[EXTRAIT DE PAGE]
◇ ◇ ◇
Les faits : Radio Okapi rapporte que six familles comparaissent au tribunal pour enfant de Goma se disputant la paternité d’un enfant de 8 mois, dont la mère a été tuée par balle perdue au Nord-Kivu et placée dès lors, dans un orphelinat pour sa prise en charge. Au cours de l’audience, le juge a demandé à toutes les parties concernées d’apporter chacune les éléments de conviction, avant le prononcé de la décision finale. Ce cas nous fait penser à celui du Roi Salomon qui départagea deux femmes qui revendiquaient le même enfant et leur proposa de couper l’enfant en deux et d’en donner une moitié à chaque femme. Pour sauver la vie de son enfant, la vraie mère étaitprête à renoncer à lui, révélant ainsi spontanément sa maternité. Salomon trancha le litige en sa faveur… ! En sera-t-il le cas ici ?
En Droit : Il est rare de nos jours de voir des parents qui se disputent les enfants mais le contraire, est devenu monnaie courante. C’est ce qui a poussé le législateur du code de la famille à édicter que …Tout enfant congolais doit avoir un père et il est fait obligation à tout géniteur de reconnaitre son enfant et qu’à défaut de le faire, des sanctions sont prévues. Il est donc possible que plusieurs personnes revendiquent la paternité car, la filiation est une donnée complexe, en attestent les divers modes de preuve instaurés par le droit au cours de l’histoire.
◇ ◇ ◇
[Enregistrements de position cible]
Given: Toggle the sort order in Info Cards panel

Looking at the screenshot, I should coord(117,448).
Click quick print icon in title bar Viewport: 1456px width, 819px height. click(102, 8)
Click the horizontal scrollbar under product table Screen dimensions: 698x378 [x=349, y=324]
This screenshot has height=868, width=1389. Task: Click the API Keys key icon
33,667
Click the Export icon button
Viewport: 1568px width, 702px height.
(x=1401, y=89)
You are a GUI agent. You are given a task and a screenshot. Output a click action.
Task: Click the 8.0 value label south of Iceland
◇ ◇ ◇
[CONSIGNE 1] Modifiez les enregistrements, de la ligne contenant « This screenshot has » jusqu'à la fin des enregistrements, bornes incluses, en remplaçant « Iceland » par « Norway » sans rien toucher d'autre. Ne restituez que ces lignes.
[CONSIGNE 2] Reprenez l'extrait sur le litige de paternité devant le tribunal pour enfant de Goma à partir de sa dernière phrase.
L'extrait et les enregistrements proviennent de sources distinctes.

[RÉSULTAT 1]
This screenshot has height=868, width=1389. Task: Click the API Keys key icon
33,667
Click the Export icon button
Viewport: 1568px width, 702px height.
(x=1401, y=89)
You are a GUI agent. You are given a task and a screenshot. Output a click action.
Task: Click the 8.0 value label south of Norway

[RÉSULTAT 2]
Quel que soit le qualificatif apposé au mot « filiation », il n’en demeure pas moins que celle-ci n’existe que parce qu’elle a été légalement établie, c’est -à-dire prouvée conformément à la loi. C’est en cela que le droit de la filiation est un « droit de la preuve ». Ainsi, le « désir d’enfant » peut désormais être satisfait sans la rencontre charnelle des père et mère ; contredisant même les adages mieux connus en droit sur la certitude de la maternité et l’incertitude de la paternité. Dans le cas d’espèce, les prétendants pères et/ou leurs familles doivent selon l’article 633 du CF, prouver leur filiation paternelle par acte de l‘état civil à défaut d‘acte, par la possession d‘état d‘enfant qui peut cependant être contestée par témoignage. S’il y a eu mariage avec la défunte mère de l’enfant, la filiation paternelle s'établira par la présomption de la loi et à défaut, par la déclaration ou action en recherche de paternité.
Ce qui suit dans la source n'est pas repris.